Normal accidents
In 1999, organisational sociologist Charles Perrow wrote the masterly book Normal Accidents: Living with High-Risk Technologies. In it, Perrow proposed that certain complex human systems — the Three Mile Island nuclear power station was his prime example, but there were others — are so complex and the interaction of components so tightly coupled that certain modes of operation cannot be anticipated nor, if they happen, effectively stopped before they spin out of control. Therefore, from time to time, systems like this will suffer catastrophic failures. Meltdown at Three Mile Island was unavoidable. It was only a matter of when.
Thanks for reading! This post is public so feel free to share it.
Perrow called such failures “normal” accidents: they do not arise from error, malfunction or malice but from unexpected interactions of system components during normal operation. Normal accidents are an occupational hazard of running the system. Says Professor Perrow:
It is normal not in the sense of being frequent or being expected—indeed, neither is true, which is why we were so baffled by what went wrong. It is normal in the sense that it is an inherent property of the system to occasionally experience this interaction.
If you operate a system like that, you must accept that, even without anyone being seriously “at fault”, the system will occasionally fail in ways you cannot anticipate or, therefore, avoid: such failures are an emergent property of the system’s design:
Though the failures were trivial in themselves, and each one had a backup system, or redundant path to tread if the main one were blocked, the failures became serious when they interacted. It is the interaction of the multiple failures that explains the accident.
These failure modes are not true of simple systems.

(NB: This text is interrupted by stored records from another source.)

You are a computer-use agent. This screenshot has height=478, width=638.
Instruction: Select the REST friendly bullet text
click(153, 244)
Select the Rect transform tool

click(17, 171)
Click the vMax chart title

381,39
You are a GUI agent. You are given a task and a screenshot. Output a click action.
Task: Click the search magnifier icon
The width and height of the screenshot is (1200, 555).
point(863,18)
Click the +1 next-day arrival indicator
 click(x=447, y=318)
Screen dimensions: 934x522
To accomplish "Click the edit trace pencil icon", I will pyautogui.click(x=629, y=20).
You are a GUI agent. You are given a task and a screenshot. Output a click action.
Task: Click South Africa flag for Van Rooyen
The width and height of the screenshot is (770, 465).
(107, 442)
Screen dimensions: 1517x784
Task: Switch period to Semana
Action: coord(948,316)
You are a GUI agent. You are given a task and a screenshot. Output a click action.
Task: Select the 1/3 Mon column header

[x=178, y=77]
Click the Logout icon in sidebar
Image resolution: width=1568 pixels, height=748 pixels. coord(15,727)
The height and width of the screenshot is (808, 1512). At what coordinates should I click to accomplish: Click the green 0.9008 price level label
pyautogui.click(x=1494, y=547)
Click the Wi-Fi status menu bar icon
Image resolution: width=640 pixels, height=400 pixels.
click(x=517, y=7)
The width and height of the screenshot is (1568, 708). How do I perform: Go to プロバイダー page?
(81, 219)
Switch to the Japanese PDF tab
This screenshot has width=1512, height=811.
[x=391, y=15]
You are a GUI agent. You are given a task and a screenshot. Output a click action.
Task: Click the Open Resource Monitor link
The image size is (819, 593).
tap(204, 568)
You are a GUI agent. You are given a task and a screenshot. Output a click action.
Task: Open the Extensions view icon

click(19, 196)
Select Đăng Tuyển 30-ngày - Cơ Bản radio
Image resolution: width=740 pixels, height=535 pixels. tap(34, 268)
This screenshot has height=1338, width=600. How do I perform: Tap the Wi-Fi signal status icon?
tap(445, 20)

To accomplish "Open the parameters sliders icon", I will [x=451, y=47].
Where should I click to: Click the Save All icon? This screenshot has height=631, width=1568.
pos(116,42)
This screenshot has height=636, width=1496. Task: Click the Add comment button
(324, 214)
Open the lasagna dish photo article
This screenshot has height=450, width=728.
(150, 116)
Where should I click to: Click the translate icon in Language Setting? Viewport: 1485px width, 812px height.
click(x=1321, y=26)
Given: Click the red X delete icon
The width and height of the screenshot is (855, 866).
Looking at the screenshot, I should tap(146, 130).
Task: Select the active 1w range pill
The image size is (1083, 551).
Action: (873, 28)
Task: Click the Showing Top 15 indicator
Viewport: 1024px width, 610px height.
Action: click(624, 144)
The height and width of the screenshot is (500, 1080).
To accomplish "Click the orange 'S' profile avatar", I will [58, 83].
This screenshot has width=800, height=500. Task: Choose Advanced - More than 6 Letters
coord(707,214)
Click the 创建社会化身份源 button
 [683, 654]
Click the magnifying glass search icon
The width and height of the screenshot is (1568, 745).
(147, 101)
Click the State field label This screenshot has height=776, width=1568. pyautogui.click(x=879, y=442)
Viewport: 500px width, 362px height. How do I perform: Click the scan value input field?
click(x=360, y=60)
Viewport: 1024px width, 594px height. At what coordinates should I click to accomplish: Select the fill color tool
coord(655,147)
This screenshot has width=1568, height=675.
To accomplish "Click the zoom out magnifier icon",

Take a bicycle, for example. The “system” is a machine: it has clear boundaries. It is comprised of static components that cannot think, much less change themselves and that interact in linear ways. Absent component failure, we know exactly how a well-designed bicycle will behave. Even if its components fail, we still have a good idea how it will behave: the components fail in predictable ways, and with predictable, containable, outcomes.
But complex systems do not have clear boundaries. They are dynamic. They comprise multitudes — multitudes of autonomous, decision-making agents and volatile substances. Mutlitudes of complex subsystems. None can be delineated. None is static. These systems can, and usually do, change their own configuration over time and depending on a situation, without input from the designer.
Subsystems and agents (and subsystems of agents) “think” for themselves. They have lives of their own. They may behave irrationally or mistakenly. They may interact unpredictably. They are especially likely to do this in edge cases and at times of unusual stress.
These are the times when operators want the system’s designed-in fail-safes and backups to work — but also the time at which they are most likely not to: when they are most likely to impede safe operation.
Failure modes that can’t be anticipated can’t be avoided or designed out. Only once they happen and are recognised for what they are can the system can be redesigned to prevent them happening again.
Non-catastrophic normal accidents
In Normal Accidents, Professor Perrow focused on an unusual subcategory of normal operating modes that cause the catastrophic failure of the whole system they are part of — these are self-destructive failure modes. Examples such as nuclear power stations, airliners, chemical factories and financial institutions.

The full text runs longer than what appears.